# Titus Tuning Fork



## stevebuk (Jul 6, 2005)

Hi all,

I recently acquired a rather nice Titus Tuning Fork. I love the sweep second hand and hope to now be able to find a nice Omega or Titus diver to go with it. Does anyone know when these were made? I guess late 70's as the movement seemed to be around late 60's to mid 70's? I think these are made from surplus Omega cases so can anyone date it from that?

Many thanks

Steve


----------



## watsonhsu (Jan 4, 2008)

stevebuk said:


> Hi all,
> 
> I recently acquired a rather nice Titus Tuning Fork. I love the sweep second hand and hope to now be able to find a nice Omega or Titus diver to go with it. Does anyone know when these were made?

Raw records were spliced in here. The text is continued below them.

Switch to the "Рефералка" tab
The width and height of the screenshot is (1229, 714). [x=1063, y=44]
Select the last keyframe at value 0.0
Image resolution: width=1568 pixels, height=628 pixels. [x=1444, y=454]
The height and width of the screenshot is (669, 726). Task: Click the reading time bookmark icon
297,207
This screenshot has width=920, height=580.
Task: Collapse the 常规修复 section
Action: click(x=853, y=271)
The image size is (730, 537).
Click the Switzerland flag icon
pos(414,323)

I guess late 70's as the movement seemed to be around late 60's to mid 70's? I think these are made from surplus Omega cases so can anyone date it from that?
> 
> ...


Make: Solvil et Titus

Model: Tuning fork

Movement: F300 Developed jointly by Omega and ESA 12 jewels cal. 9162 accutron movement

Crystal: original

WR: N/A

Width: 39MM

Height: 11.5MM

Lugs: Intigrated

Lug to Lug: 43.1 MM


----------



## watchnutz (Jan 18, 2008)

> Movement: F300 Developed jointly by Omega and ESA 12 jewels cal. 9162 accutron movement


Correction: it is not an Accutron movement but an ESA movement with the tuning fork technology liscensed by Accutron. The architecture is different and the parts are not interchangable. Both have Max Hetzel credited as inventor with the ESA done after he left his employ by Bulova. The ESA movement was used in MANY different watches and is incorrectly referred to, in many cases, as f300 which was what Omega called theirs.

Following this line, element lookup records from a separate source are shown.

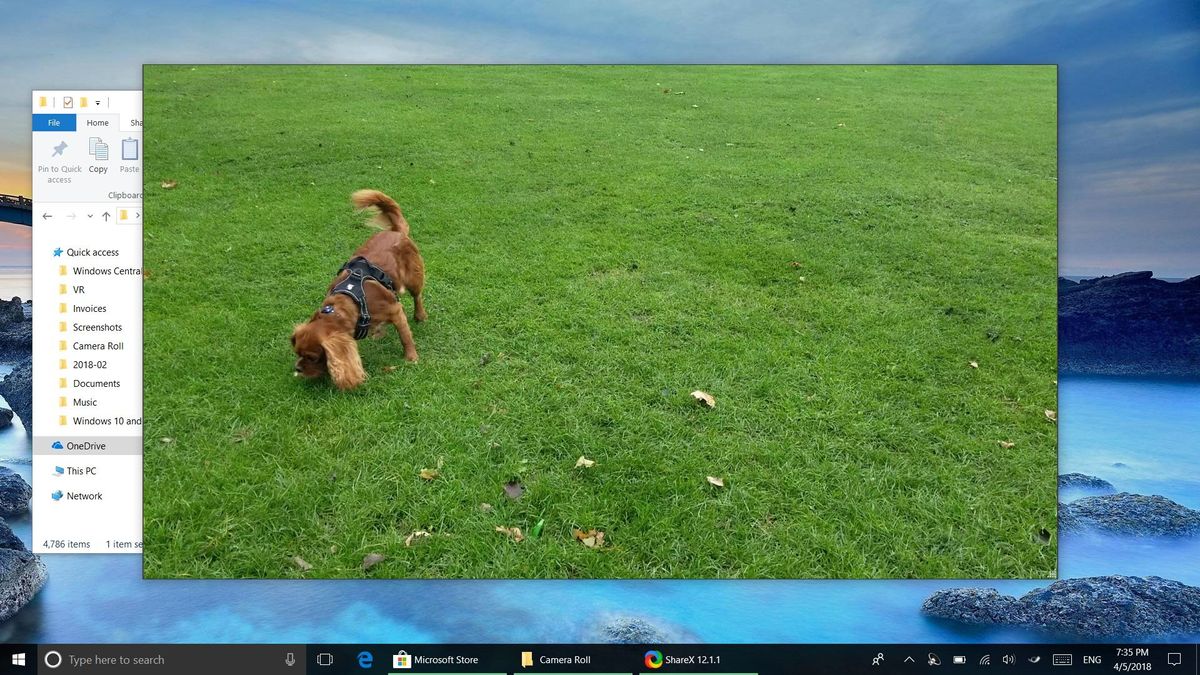Open Windows Defender from the system tray
The width and height of the screenshot is (1200, 675).
934,659
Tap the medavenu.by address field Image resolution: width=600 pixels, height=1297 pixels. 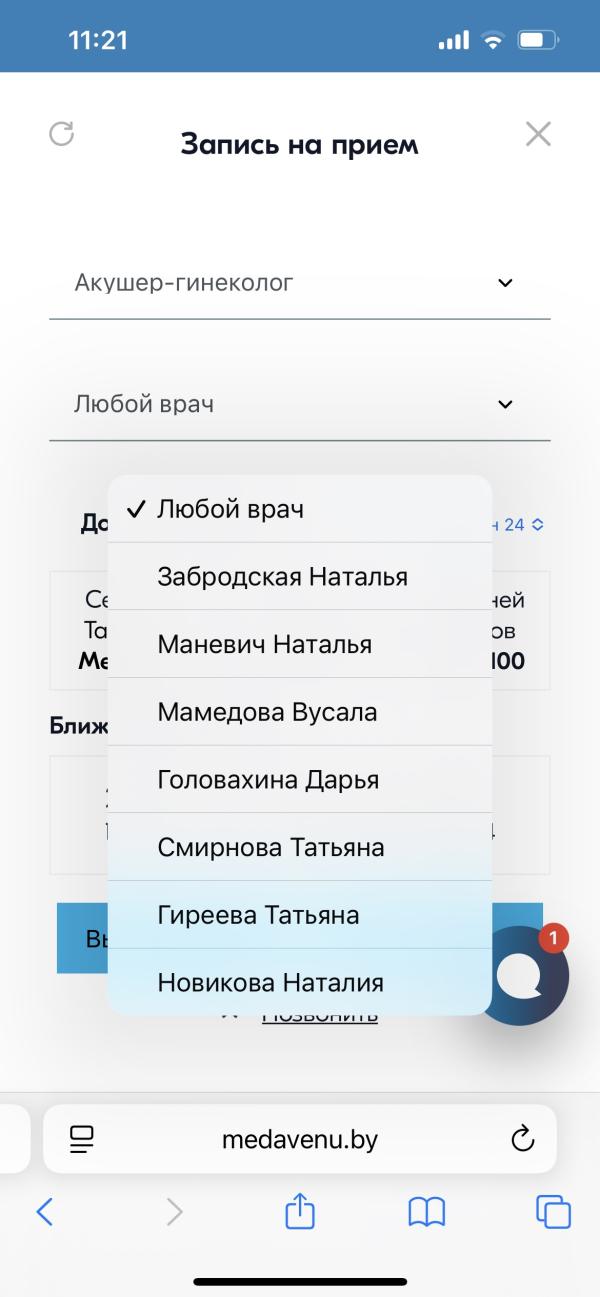300,1139
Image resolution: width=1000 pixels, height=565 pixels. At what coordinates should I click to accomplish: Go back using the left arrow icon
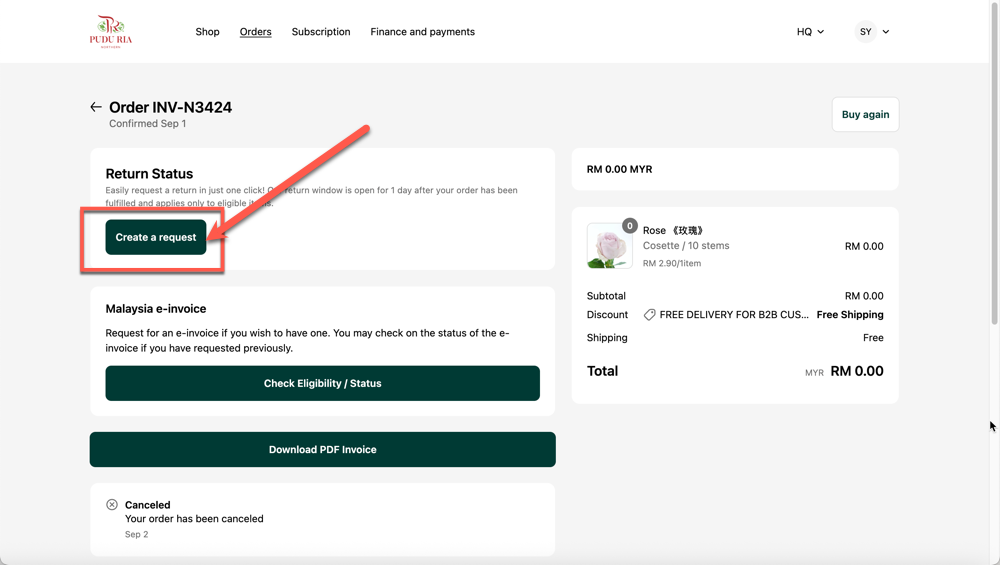96,107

For more on the movement and which other watches used it refer to Silverhawk's web site by clicking on the big Electric Watches at the top right of this page.

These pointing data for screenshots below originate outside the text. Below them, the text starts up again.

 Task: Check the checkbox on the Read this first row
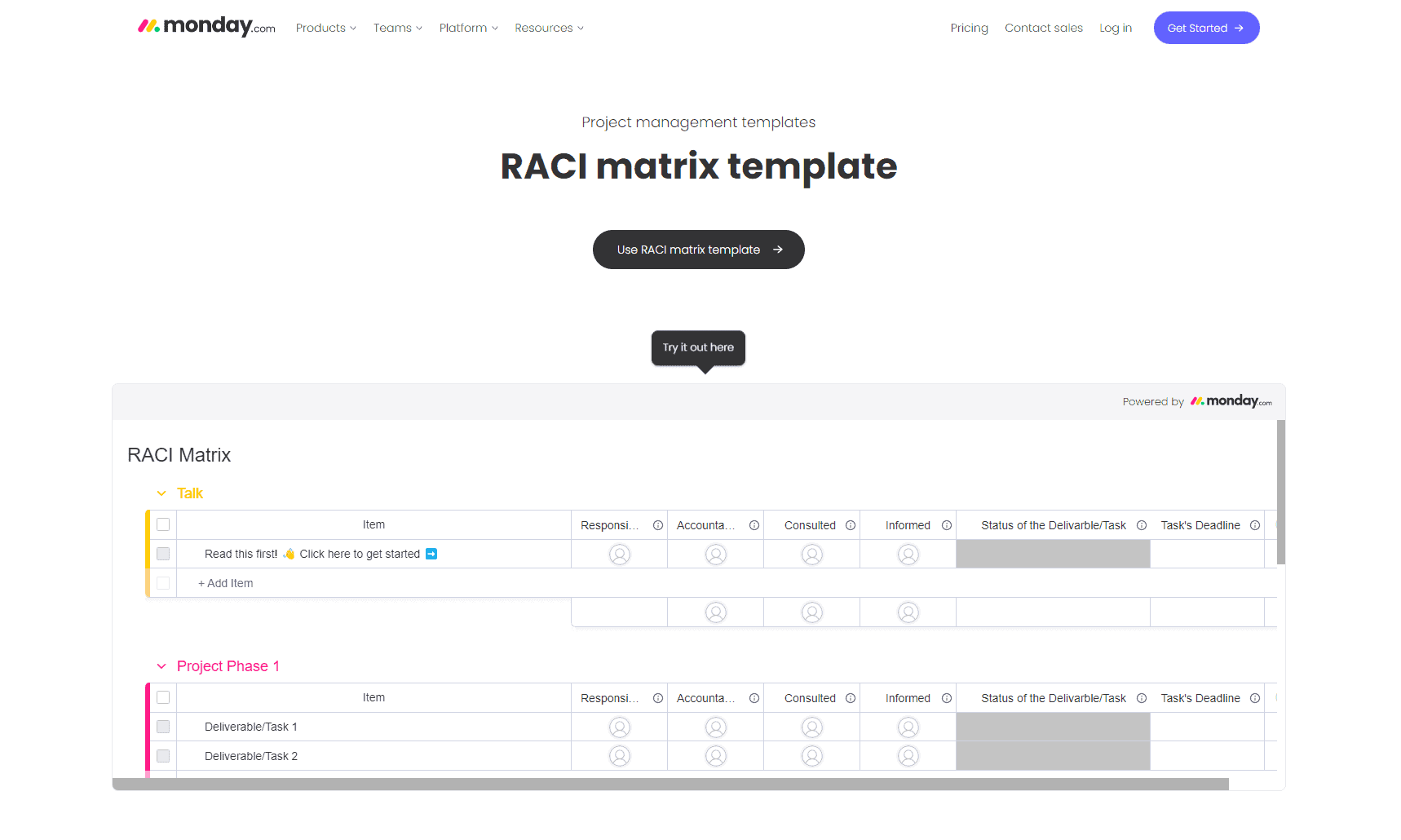pos(162,554)
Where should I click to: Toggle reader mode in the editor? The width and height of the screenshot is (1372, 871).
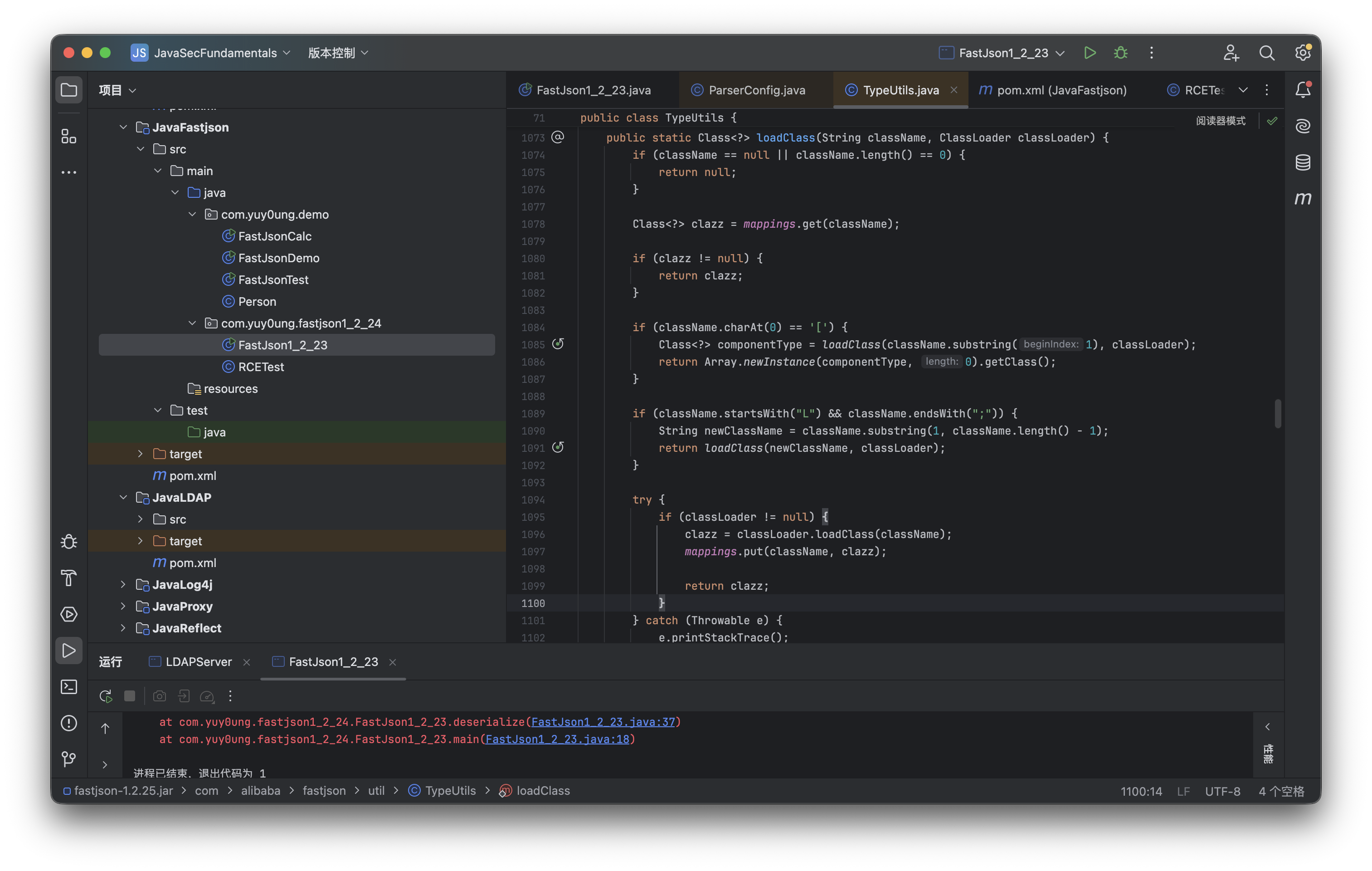[x=1221, y=121]
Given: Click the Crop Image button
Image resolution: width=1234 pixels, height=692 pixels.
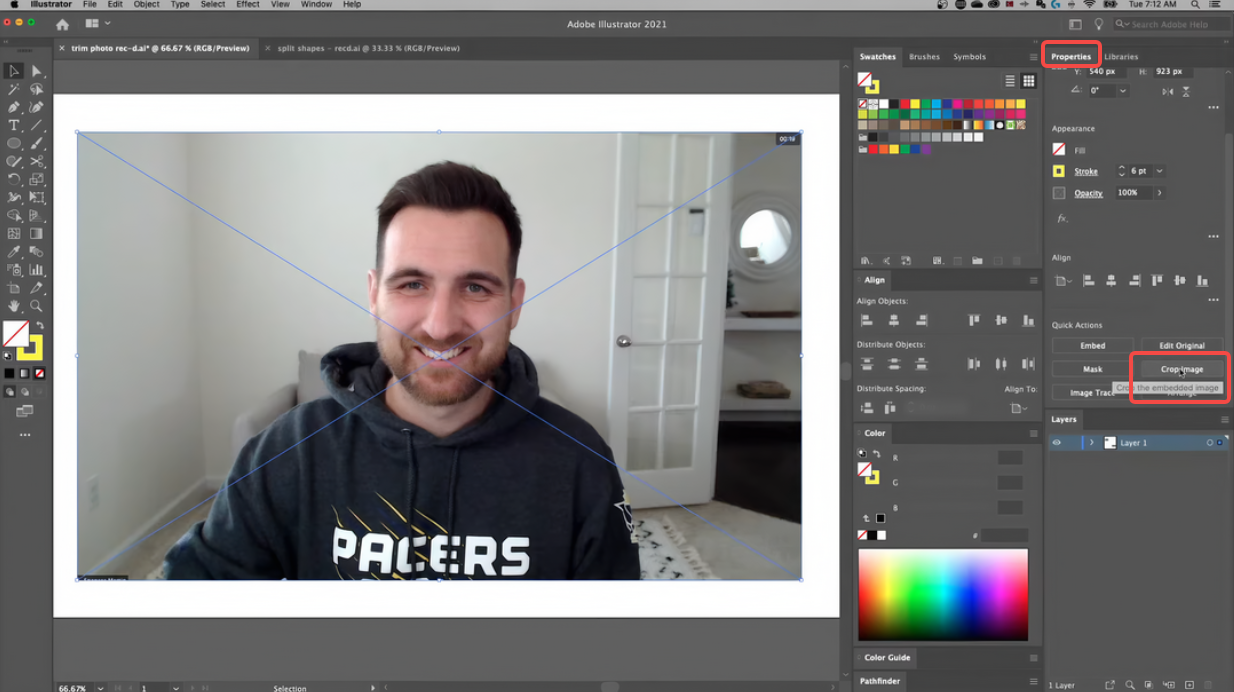Looking at the screenshot, I should click(1180, 369).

Also look at my photos in album "hummers" in my signature below for views of some other makers that used this movement.


----------



## wozza (Dec 1, 2009)

Ive seen these on ebay at quite a reasonable price, are they the seem quality as Omega F300? Nice looking watch btw


----------



## ketiljo (Apr 22, 2009)

wozza said:


> Ive seen these on ebay at quite a reasonable price, are they the seem quality as Omega F300? Nice looking watch btw


It's in fact the exact same watch as the Omega 398.0821 . Do a google search for it, and you'll see what I mean.


----------